--- START ---
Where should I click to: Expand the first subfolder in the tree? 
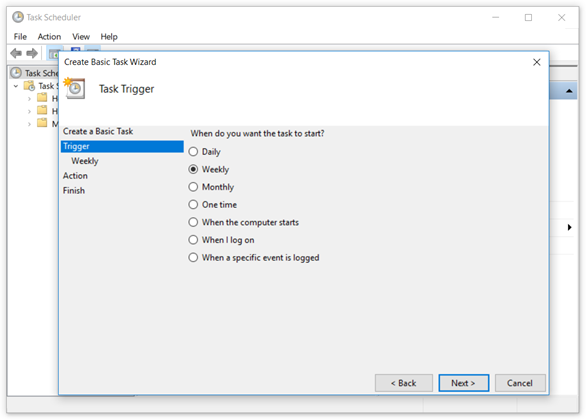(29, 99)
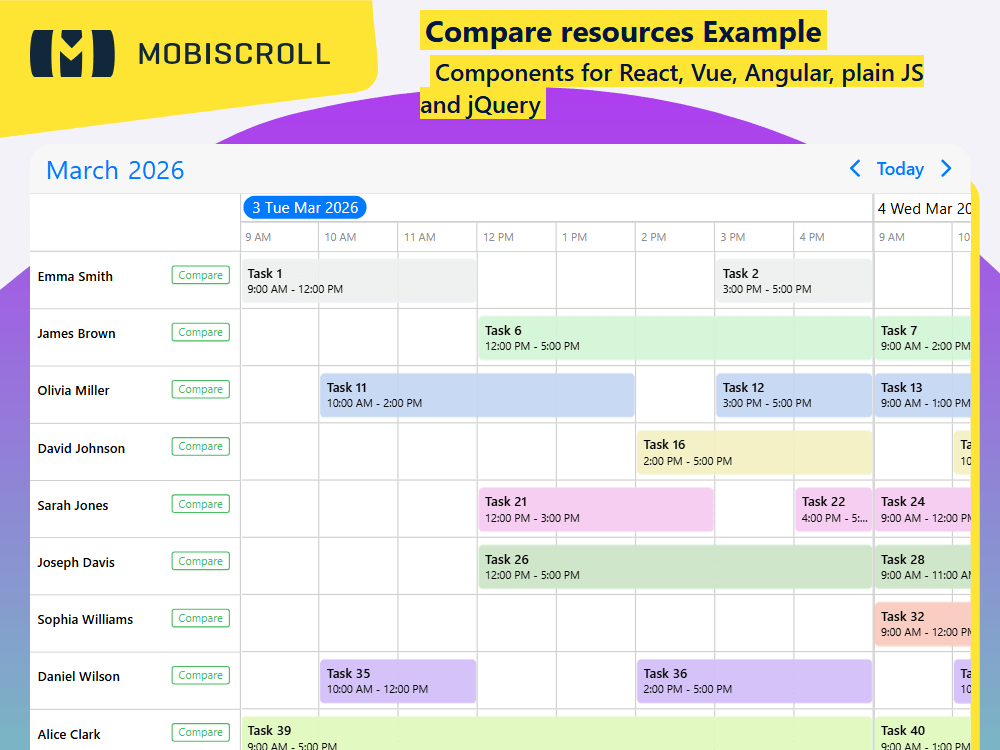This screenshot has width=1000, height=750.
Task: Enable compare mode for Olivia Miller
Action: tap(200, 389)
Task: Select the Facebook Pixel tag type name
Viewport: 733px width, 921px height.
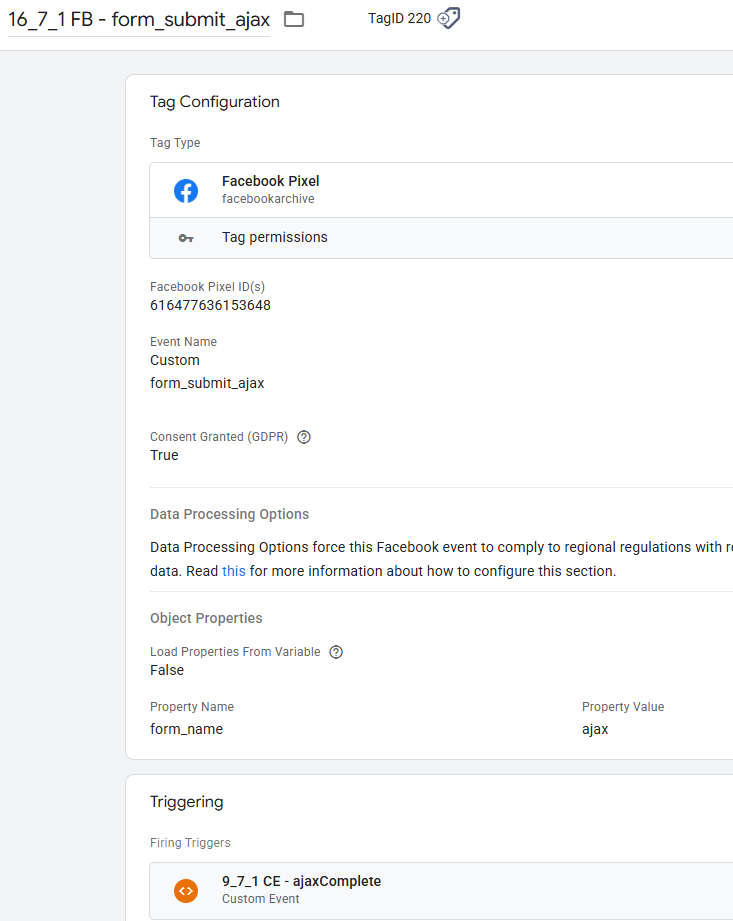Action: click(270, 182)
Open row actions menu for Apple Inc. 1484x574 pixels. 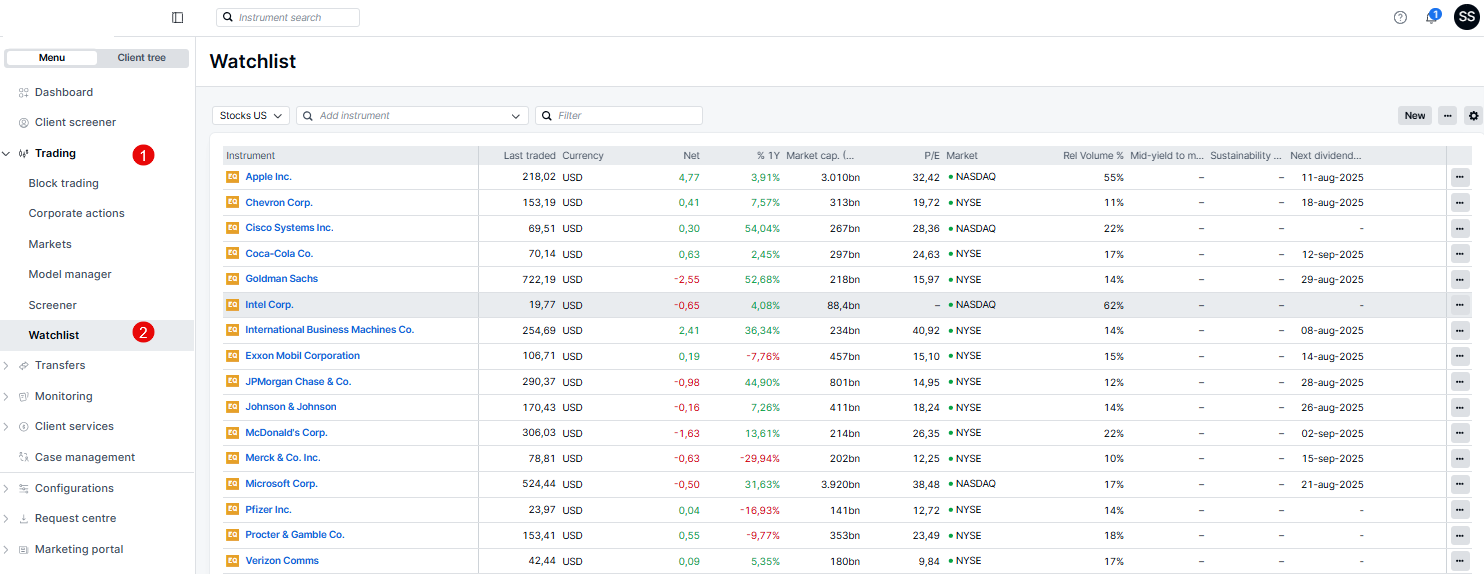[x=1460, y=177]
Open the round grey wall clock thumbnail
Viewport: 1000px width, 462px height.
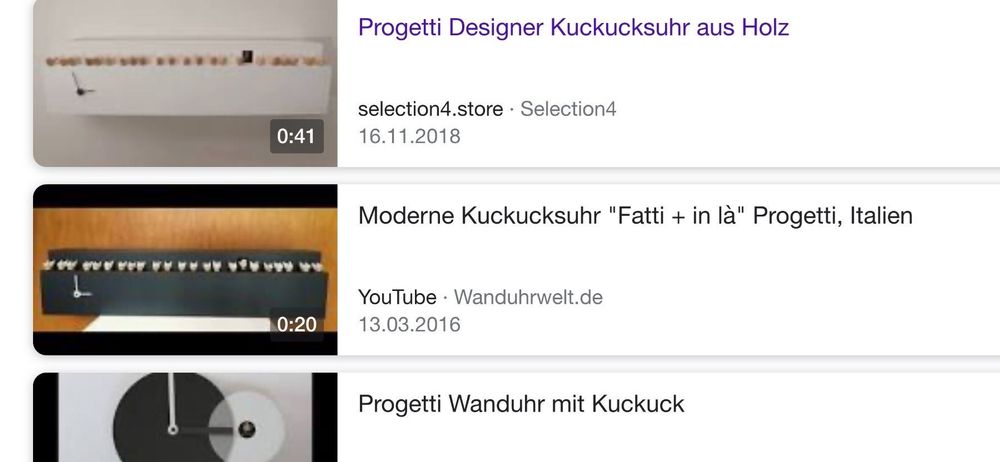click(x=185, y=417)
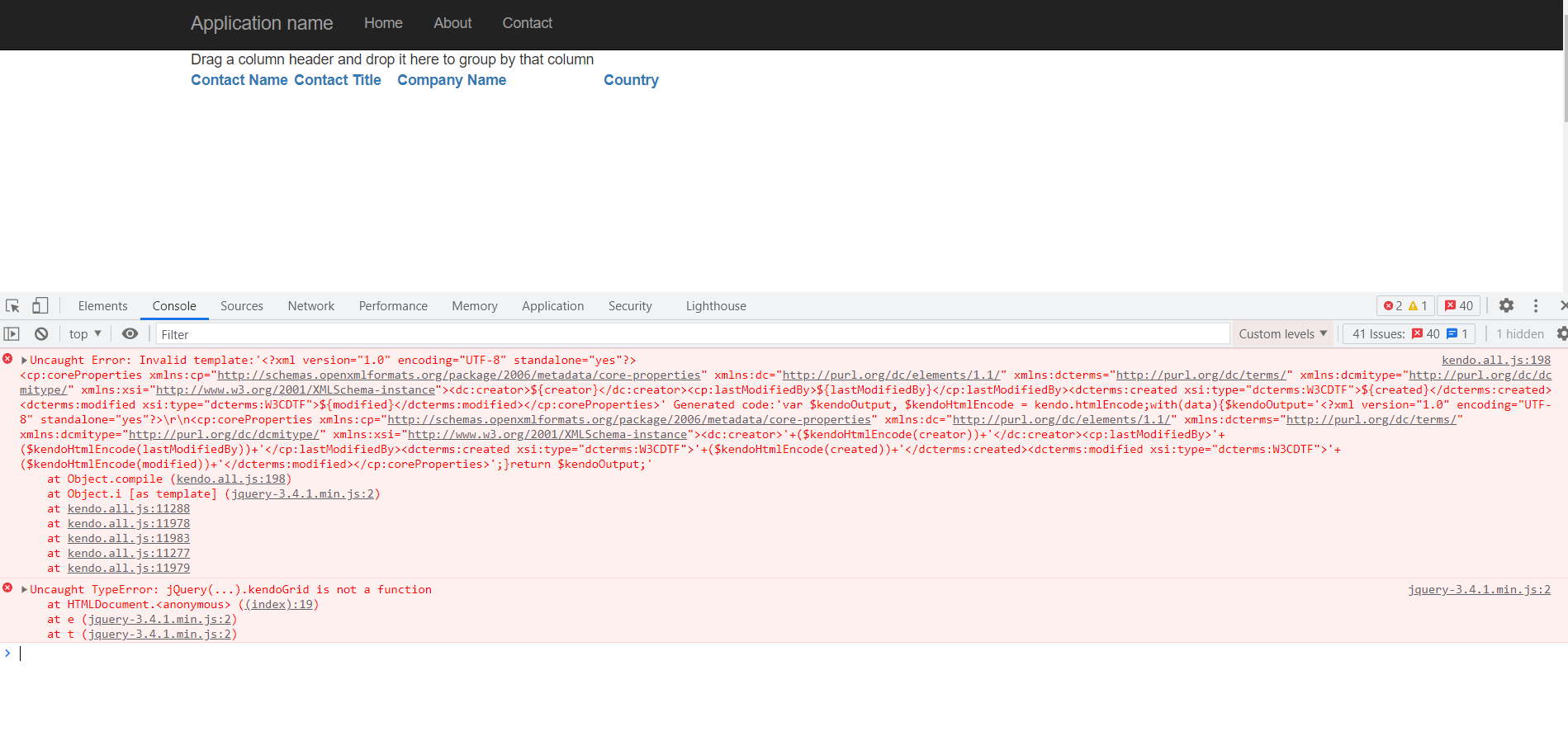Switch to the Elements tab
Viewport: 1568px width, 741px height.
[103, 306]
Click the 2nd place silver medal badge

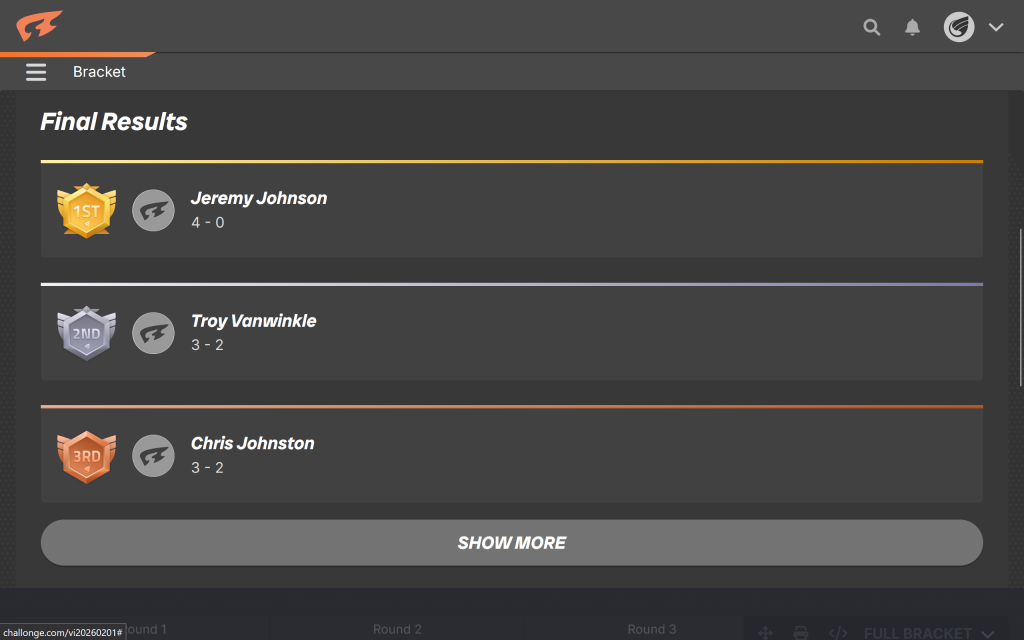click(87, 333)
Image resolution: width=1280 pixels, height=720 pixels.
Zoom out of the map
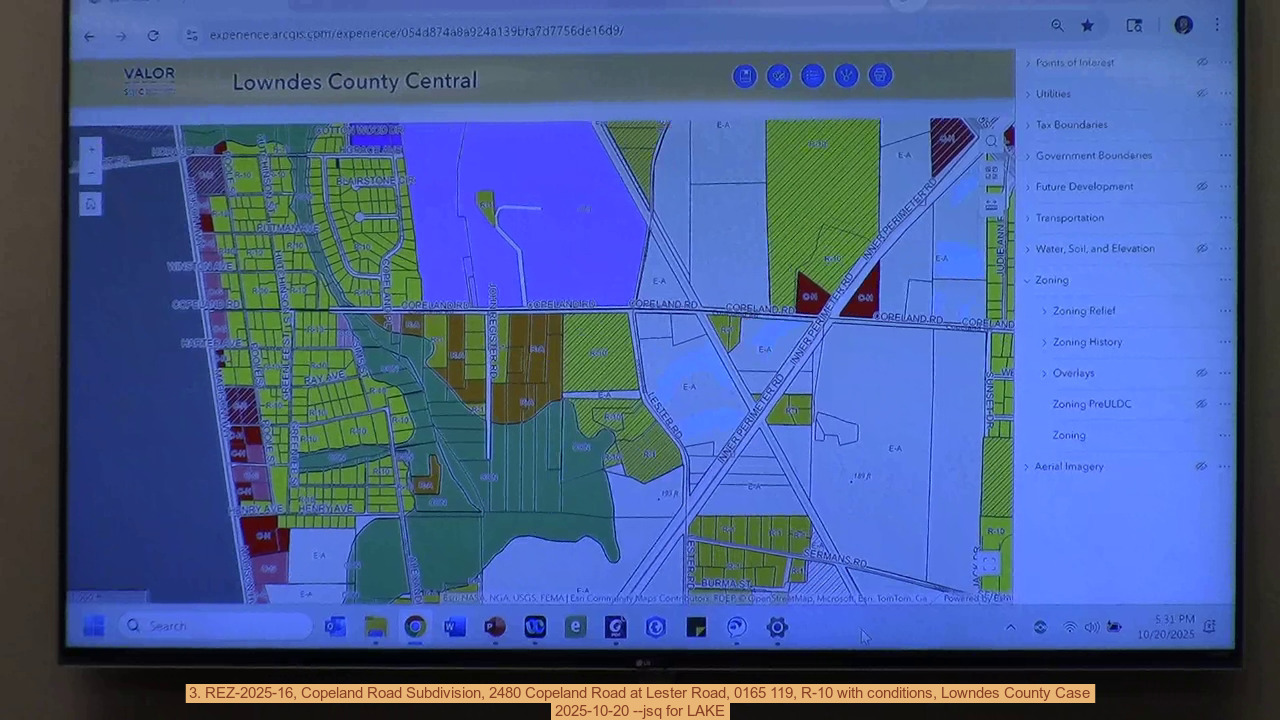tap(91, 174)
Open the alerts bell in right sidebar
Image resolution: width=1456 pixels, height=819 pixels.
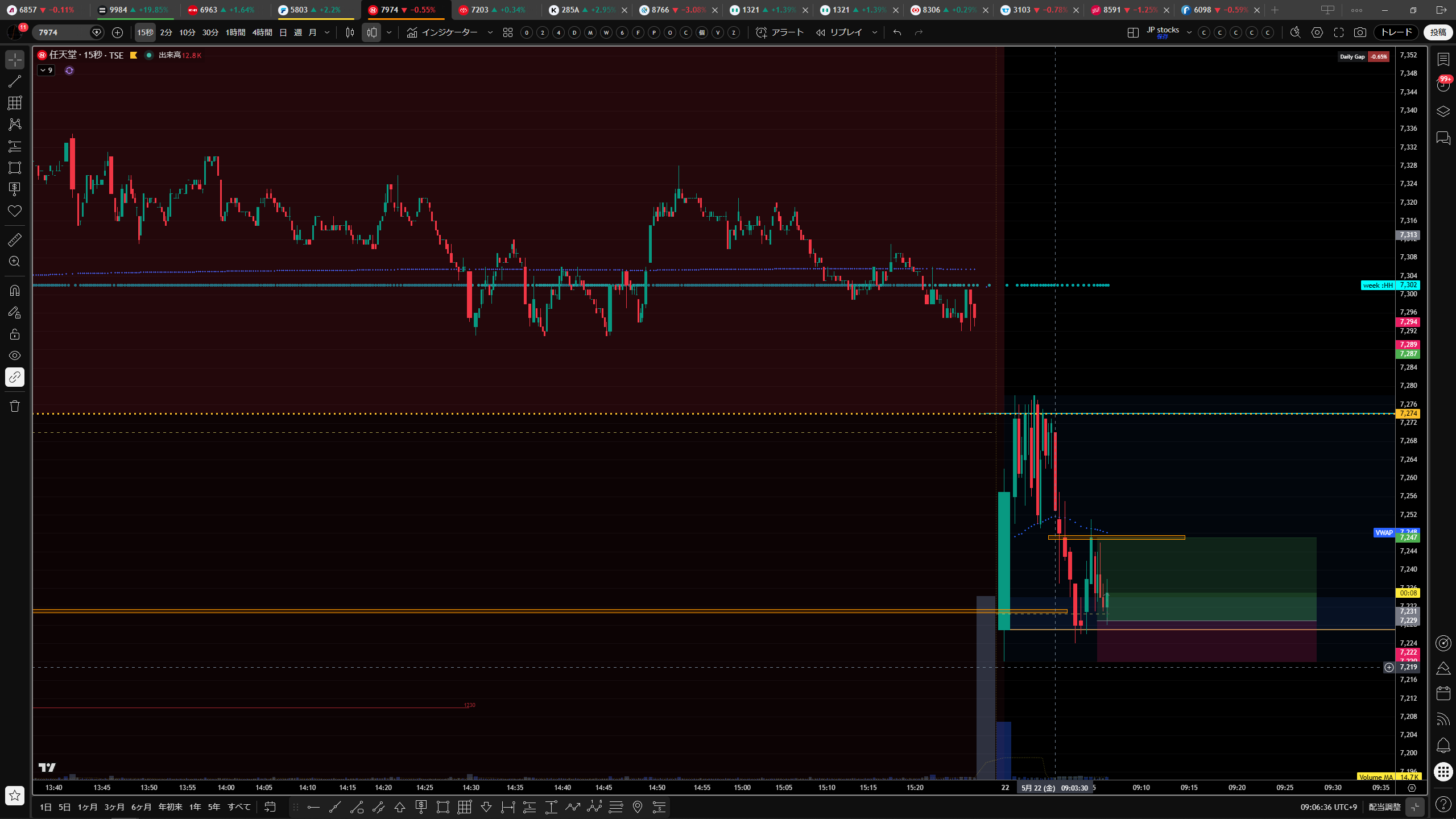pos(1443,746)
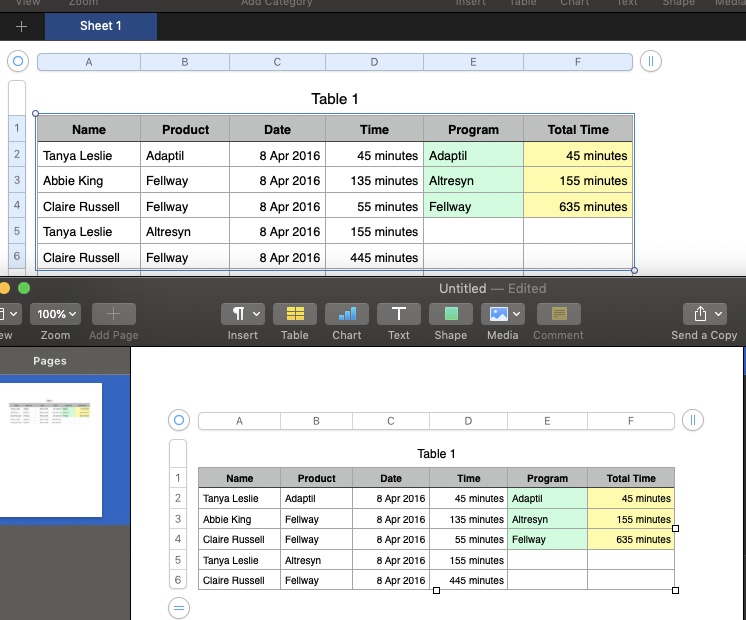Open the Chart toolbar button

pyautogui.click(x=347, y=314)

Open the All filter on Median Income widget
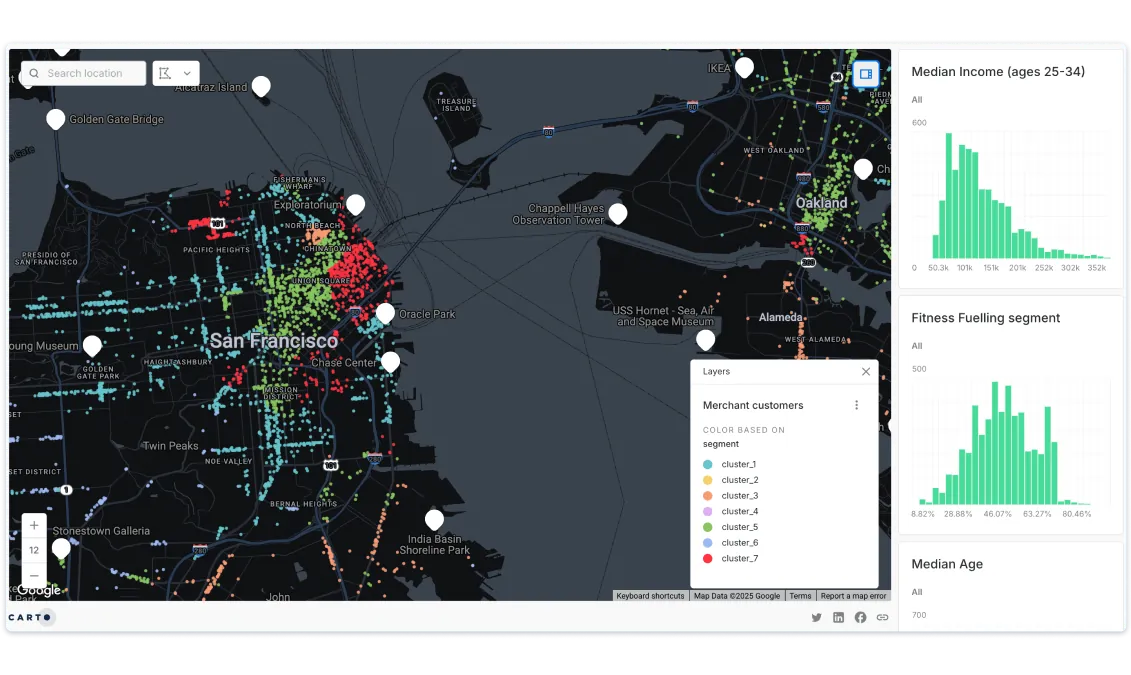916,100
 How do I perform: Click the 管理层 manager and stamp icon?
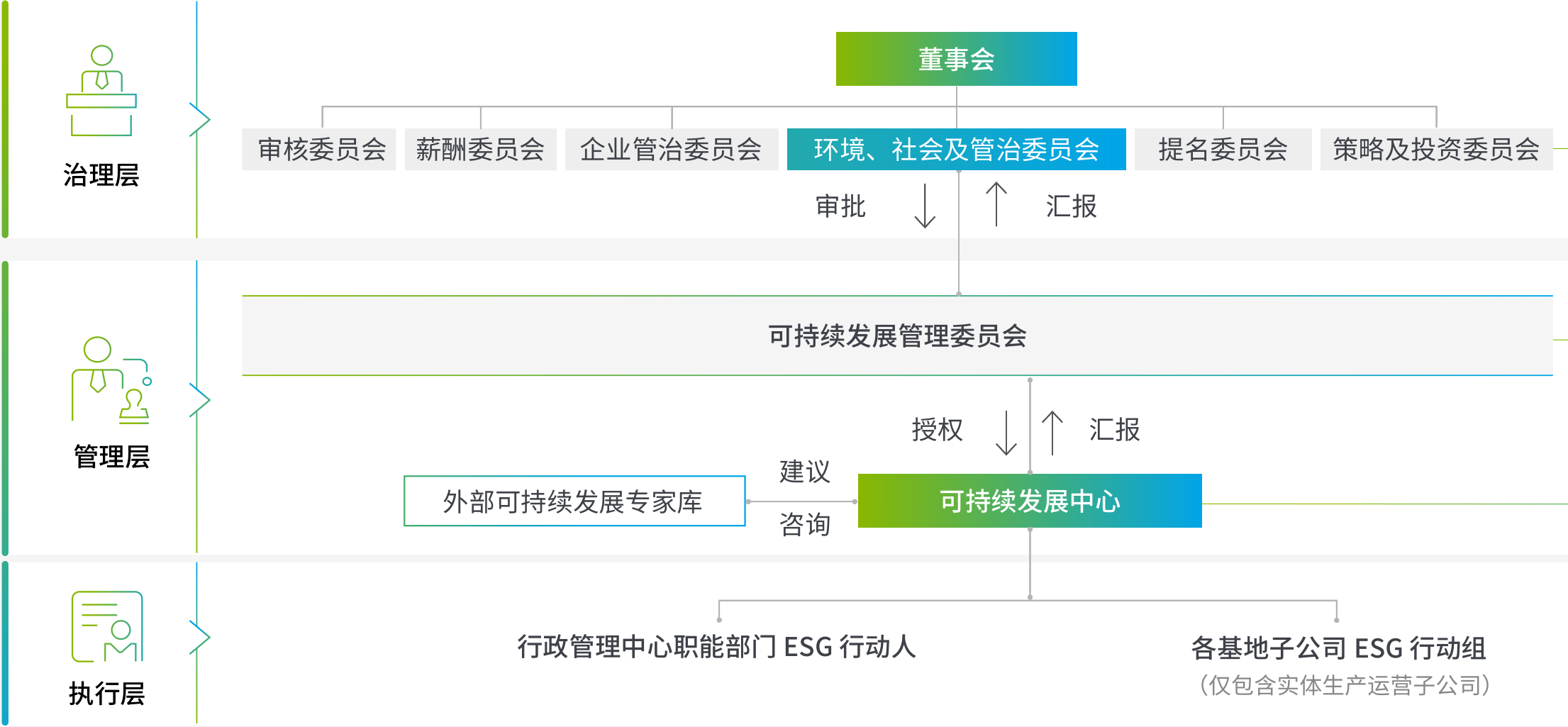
--- END ---
**WHAT TO WORK ON**
Give back exactly the lines from the one that contains "Image resolution: width=1456" to the final line of the data above, both included, with all pictures removed.

**RESPONSE TO THIS TASK**
Image resolution: width=1456 pixels, height=819 pixels.
pos(1443,746)
Open the Chart toolbar button

pyautogui.click(x=347, y=314)

Open the All filter on Median Income widget
916,100
 How do I perform: Click the 管理层 manager and stamp icon?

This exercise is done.